Image d'illustration. Famille en attente à l'AéroportADN
Malgré une hausse notable, les aéroports français déplorent une année contrastée: découvrez pourquoi ils n'arrivent pas à cacher leur amertume.
Tl;dr
- Trafic aérien français en hausse de 3,6% en 2024 mais toujours inférieur à 2019.
- Aéroports régionaux en déclin, low-cost en croissance.
- Risque de délocalisation des compagnies low-cost dû à une taxation plus lourde.
Une reprise aérienne contrastée
Après une période de recul dû à la crise sanitaire, le trafic aérien français a affiché une légère reprise en 2024 avec 205,7 millions de passagers, soit une augmentation de 3,6% par rapport à l’année précédente. Néanmoins, selon l’Union des Aéroports Français (UAF), ce volume reste inférieur de 4% à celui de 2019.
Les aéroports régionaux en difficulté
Le président de l’UAF, Thomas Juin, a souligné le contraste entre les aéroports qui ont bien performé et ceux qui ont connu des difficultés.

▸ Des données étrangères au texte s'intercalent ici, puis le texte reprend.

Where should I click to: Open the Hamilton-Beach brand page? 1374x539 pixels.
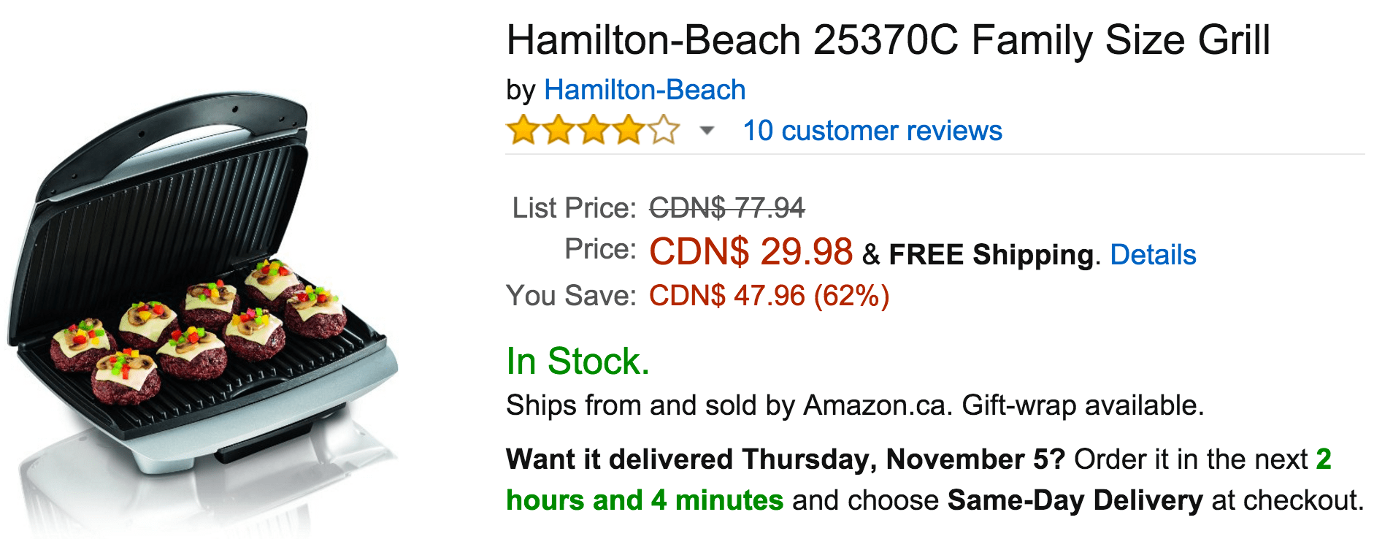[645, 89]
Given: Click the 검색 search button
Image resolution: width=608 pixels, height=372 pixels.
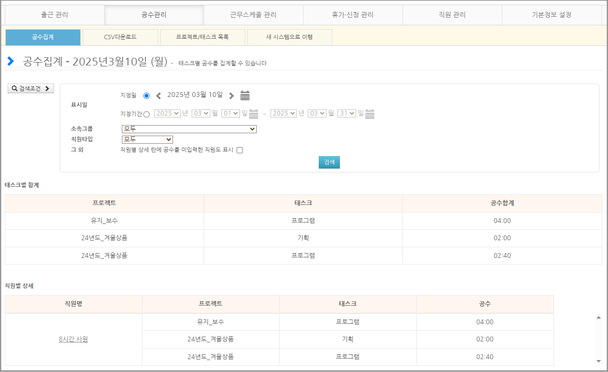Looking at the screenshot, I should click(329, 162).
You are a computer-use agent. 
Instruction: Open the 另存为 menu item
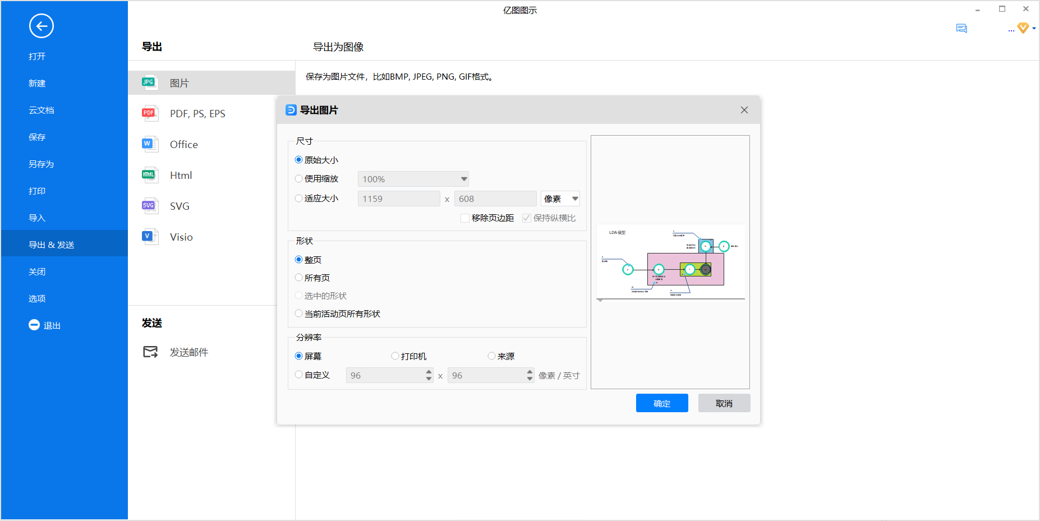click(42, 164)
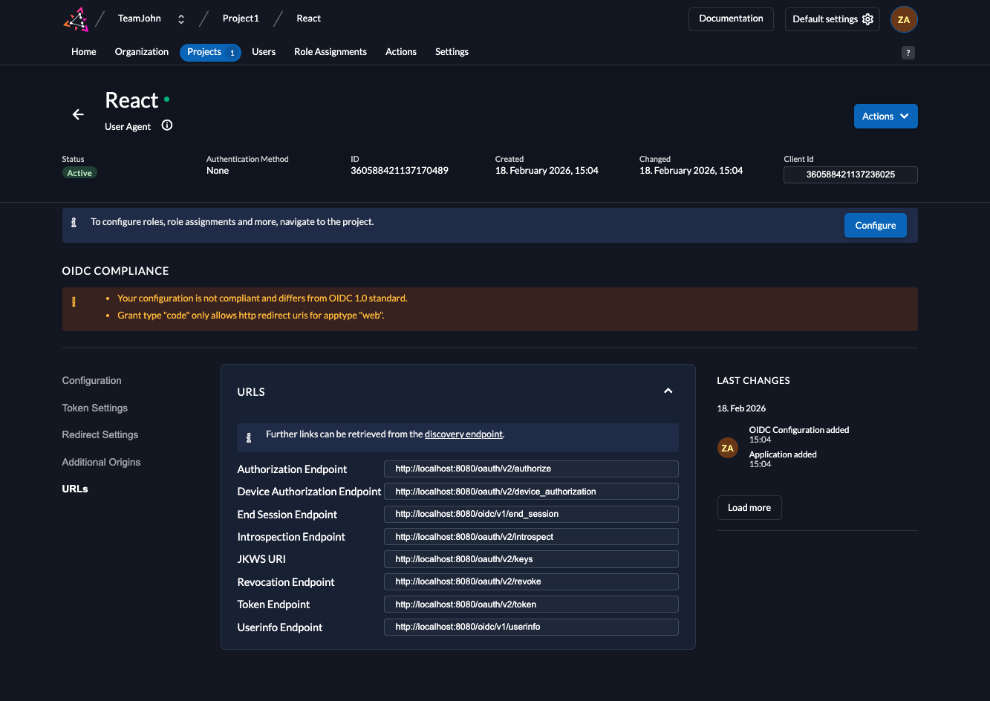Viewport: 990px width, 701px height.
Task: Click the warning icon in OIDC compliance
Action: point(74,302)
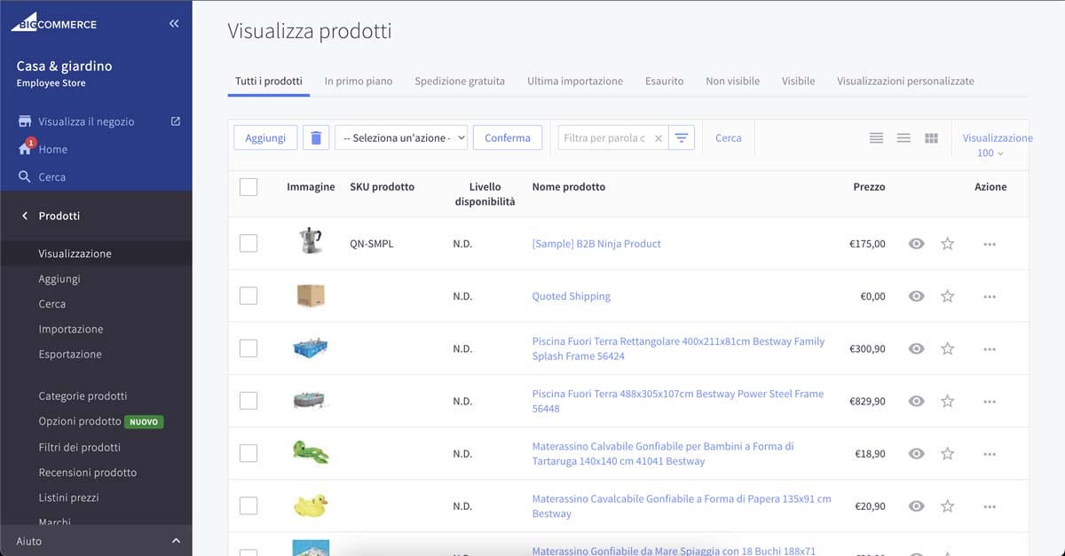The image size is (1065, 556).
Task: Check the select-all products checkbox
Action: coord(249,187)
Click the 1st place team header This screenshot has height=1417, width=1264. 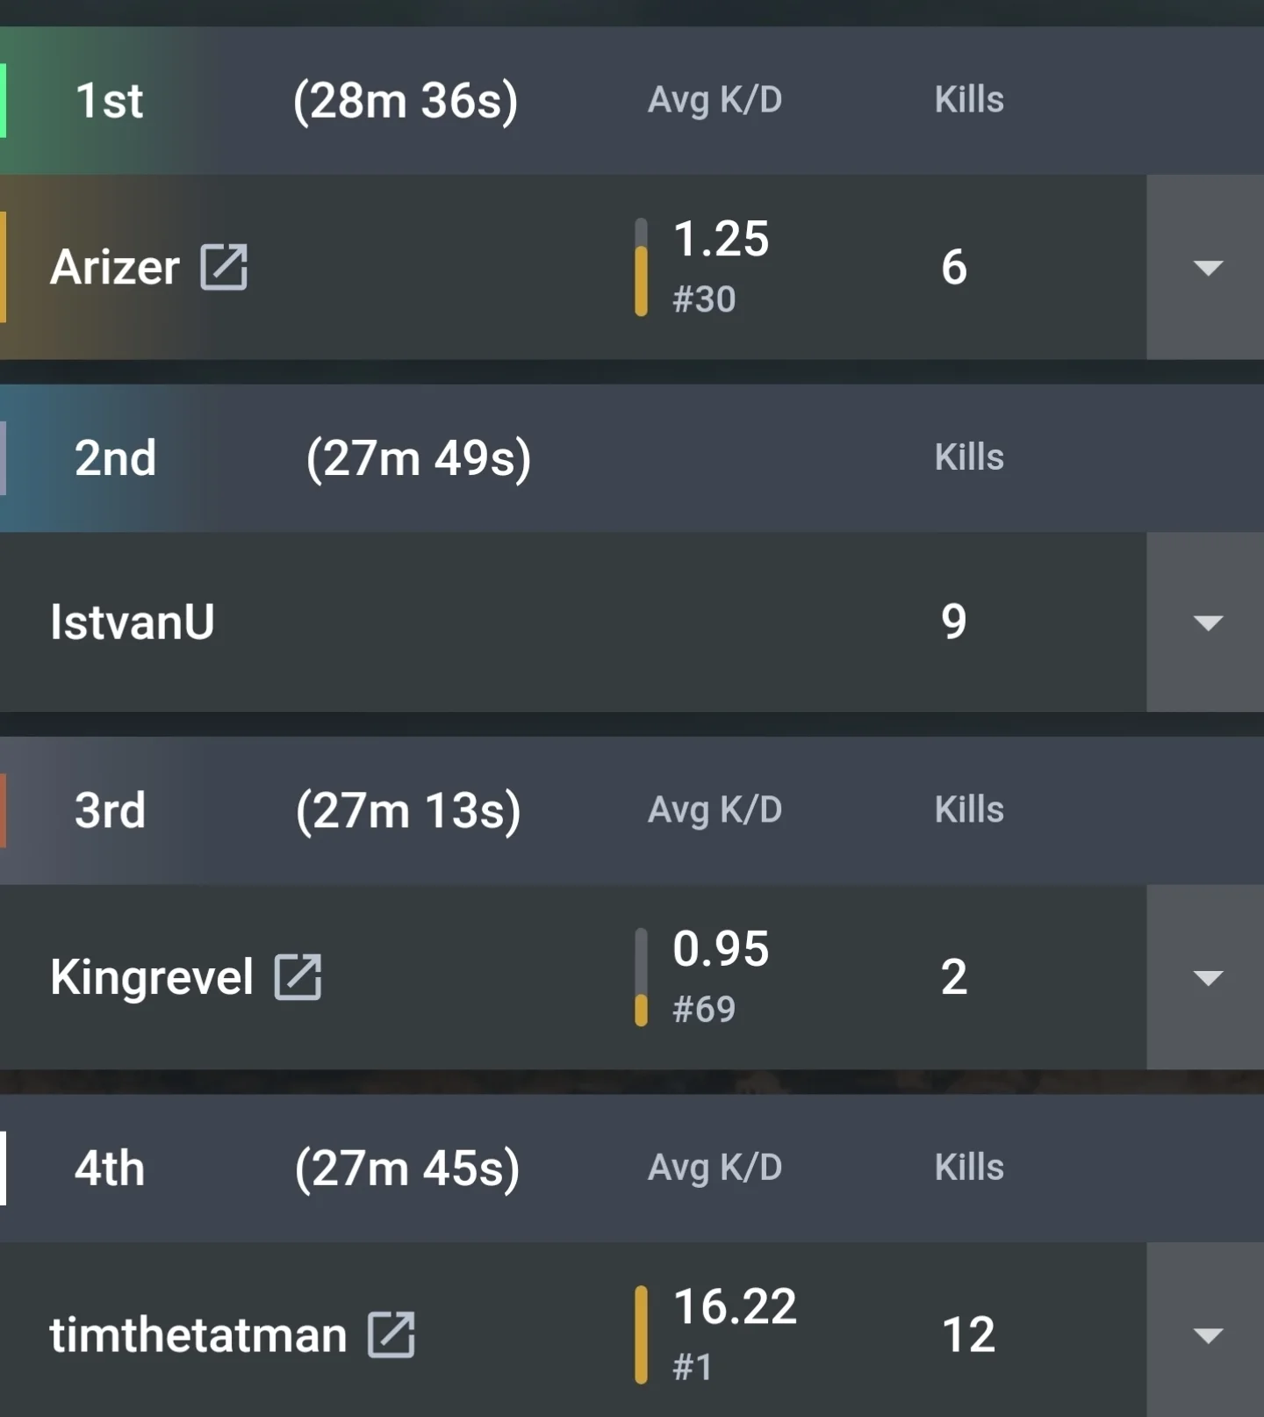pos(632,100)
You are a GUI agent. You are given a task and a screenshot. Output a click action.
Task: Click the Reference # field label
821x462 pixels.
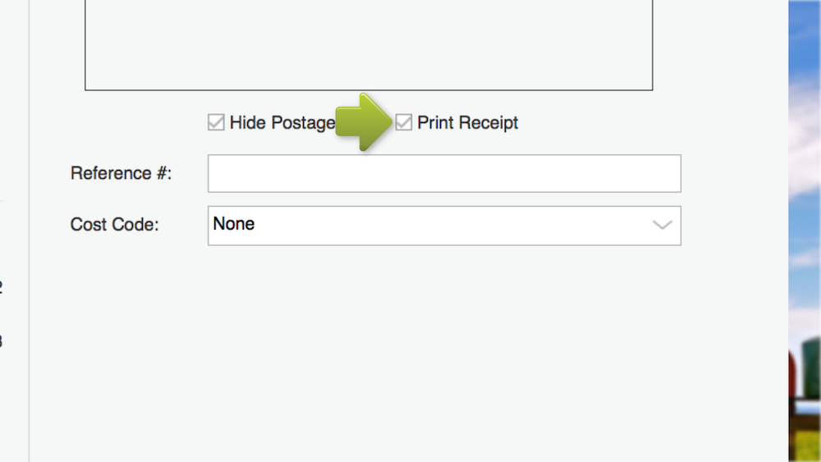coord(122,174)
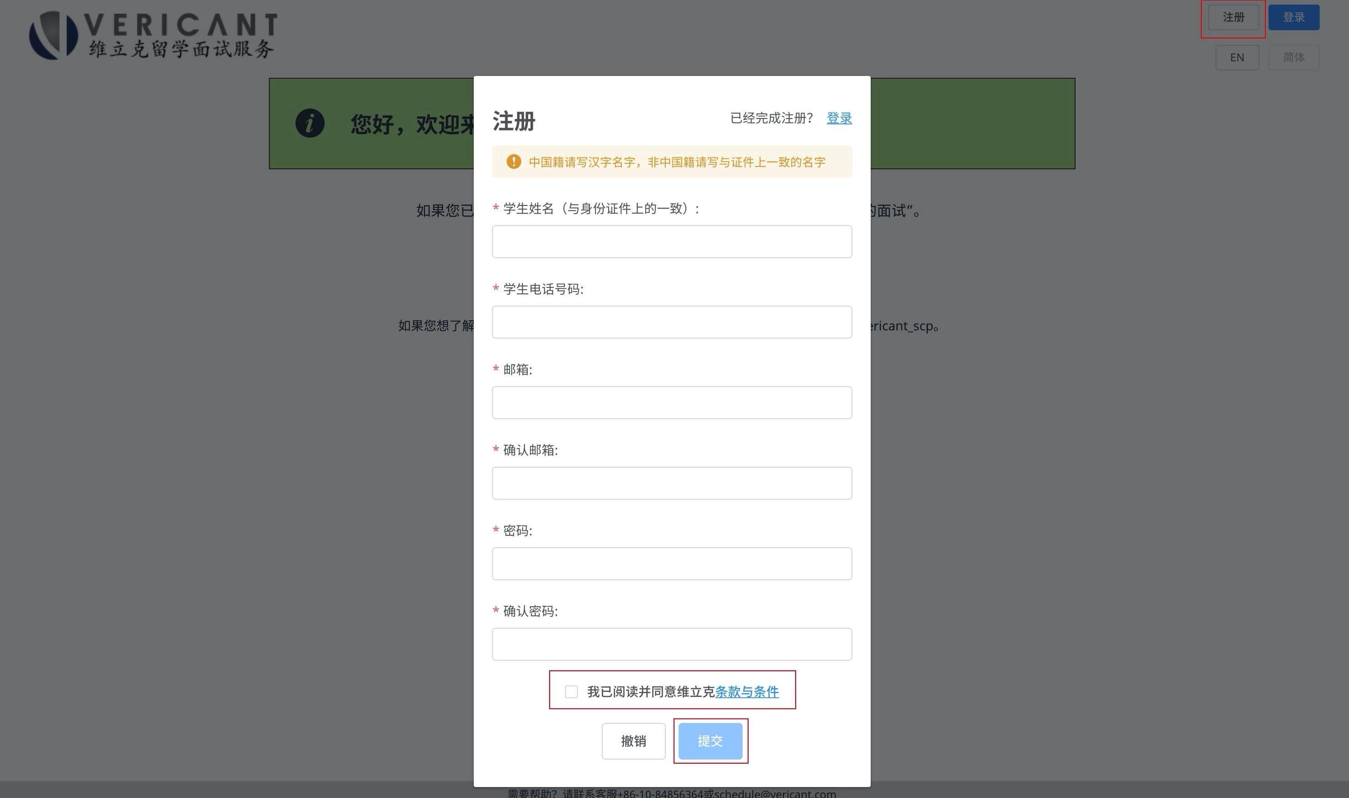Click the 学生姓名 name input field
Screen dimensions: 1349x798
672,241
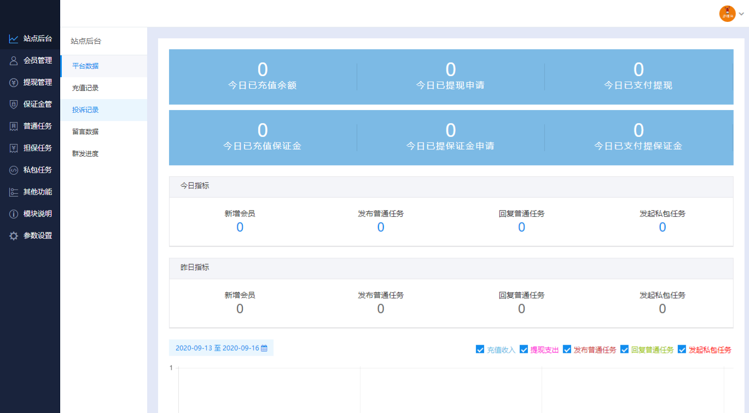749x413 pixels.
Task: Click the 提现管理 sidebar icon
Action: tap(13, 82)
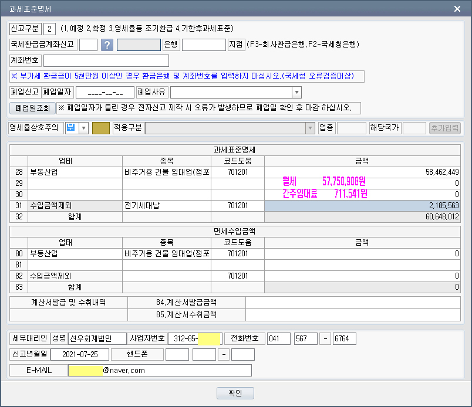The width and height of the screenshot is (472, 407).
Task: Close the 과세표준명세 dialog window
Action: [x=458, y=8]
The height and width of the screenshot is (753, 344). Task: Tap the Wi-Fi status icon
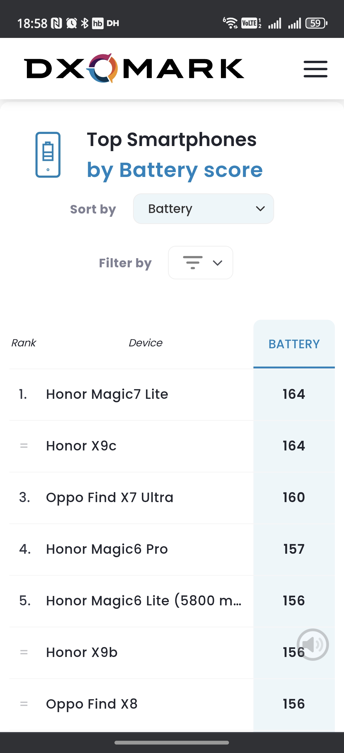tap(231, 23)
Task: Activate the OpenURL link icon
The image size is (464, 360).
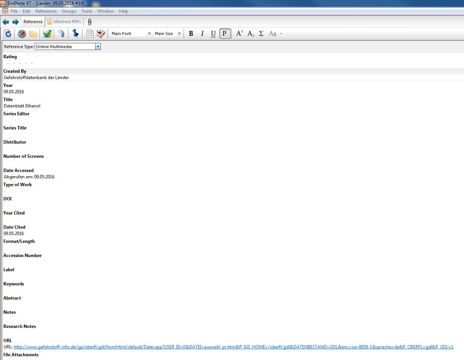Action: [61, 34]
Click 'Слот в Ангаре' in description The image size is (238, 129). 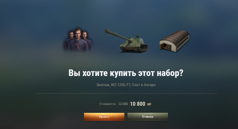coord(144,85)
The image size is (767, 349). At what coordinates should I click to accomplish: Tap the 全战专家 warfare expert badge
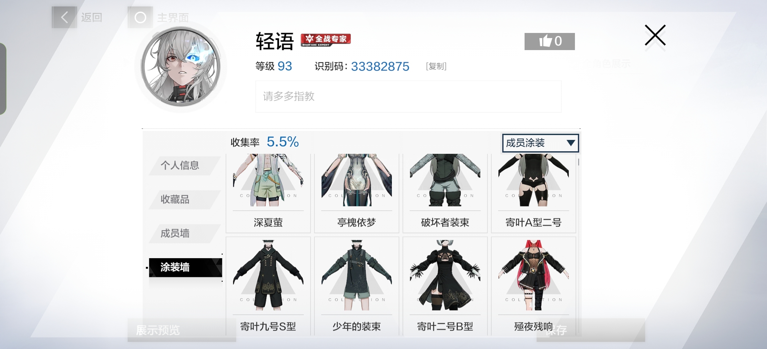pos(326,40)
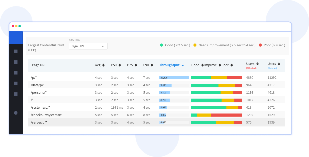Image resolution: width=309 pixels, height=157 pixels.
Task: Open the Throughtput sort dropdown arrow
Action: pyautogui.click(x=183, y=65)
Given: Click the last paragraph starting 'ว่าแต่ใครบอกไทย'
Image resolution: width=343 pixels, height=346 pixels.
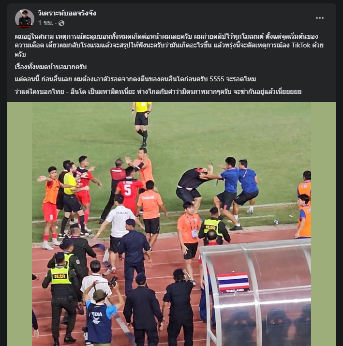Looking at the screenshot, I should point(158,91).
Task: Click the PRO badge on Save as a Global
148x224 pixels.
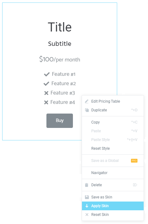Action: (134, 161)
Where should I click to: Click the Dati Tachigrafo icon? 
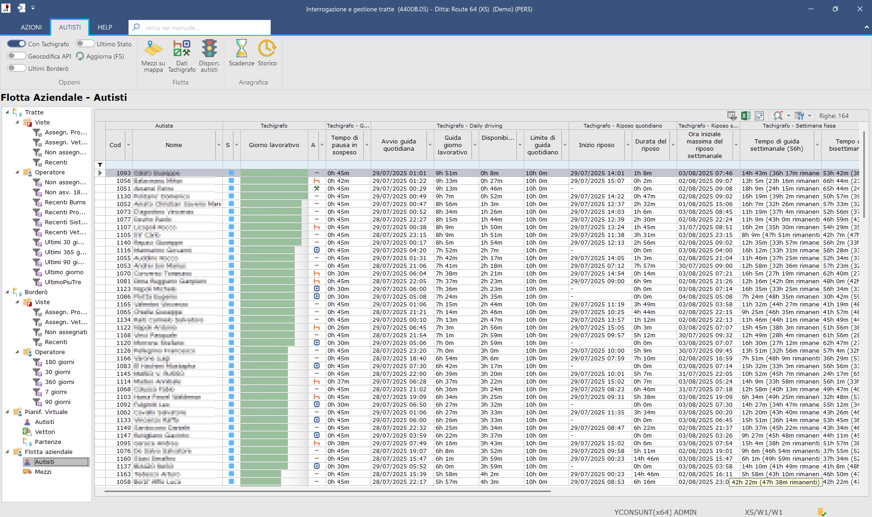coord(182,49)
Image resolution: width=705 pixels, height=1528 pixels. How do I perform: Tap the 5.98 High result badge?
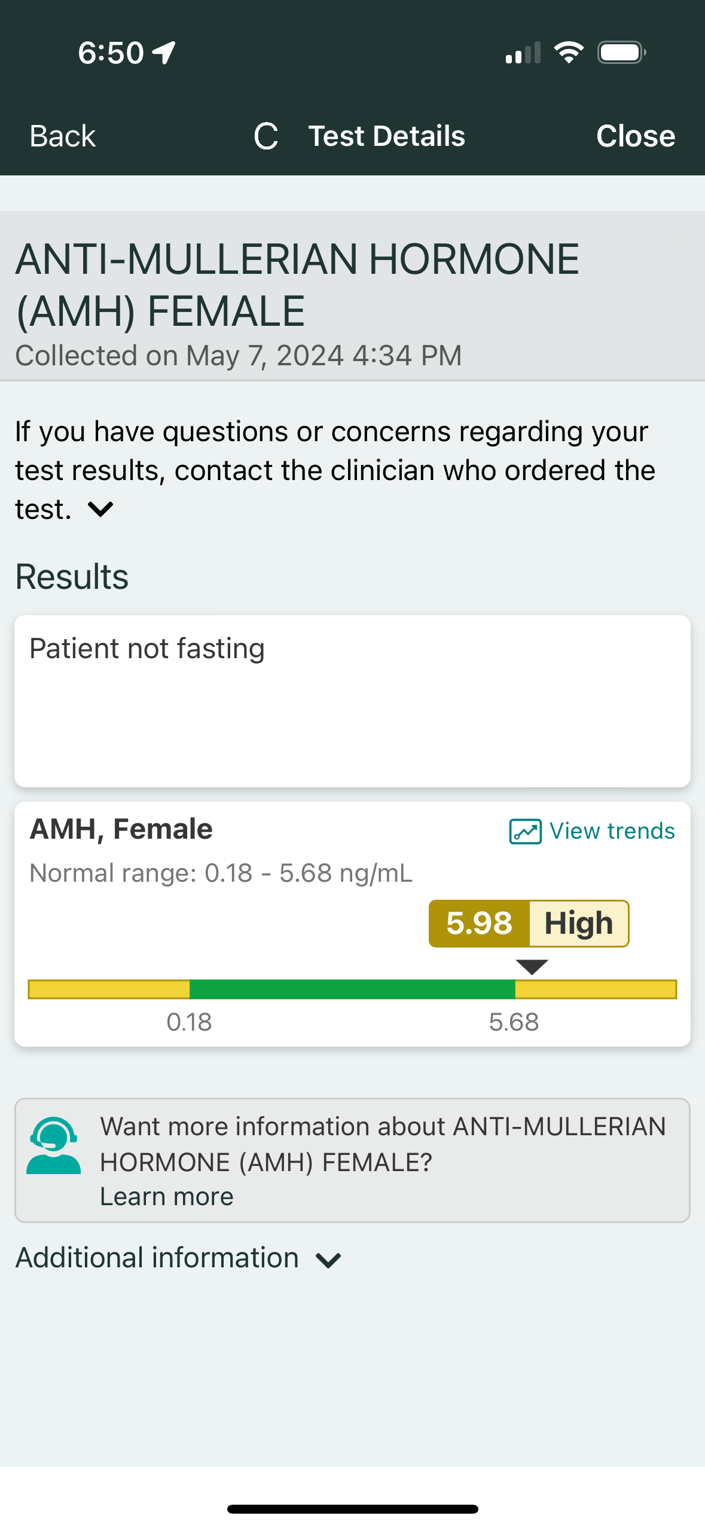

Les aéroports qui ont accueilli des vols « low-cost » ont connu une croissance significative, avec Beauvais, Marseille-Provence et Paris-Orly en tête. Par contre, de grands aéroports régionaux comme Lyon-Saint Exupéry, Bordeaux, Lille-Lesquin et Toulouse-Blagnac ont enregistré une baisse marquée, suggérant que « un certain nombre d’aéroports ne se sont pas remis de la crise sanitaire », selon Juin.
Le trafic intérieur en déclin
Le trafic intérieur métropolitain s’est contracté de 24,8% depuis 2019, une baisse attribuée à l’essor des visioconférences et à une politique encourageant le recours au ferroviaire. Aucun signe de reprise n’a été observé en 2024, avec un recul supplémentaire de 5% par rapport à 2023.
Les compagnies low-cost à l’honneur… pour le moment
Les compagnies low-cost ont tiré leur épingle du jeu, captant 44,1% du trafic en France métropolitaine en 2024, contre 35,1% en 2019. Cependant, l’UAF a mis en garde contre un risque de délocalisation de ces compagnies, qui représentent plus de 99% de l’activité de certains aéroports, en raison de l’augmentation de la taxation de l’aérien.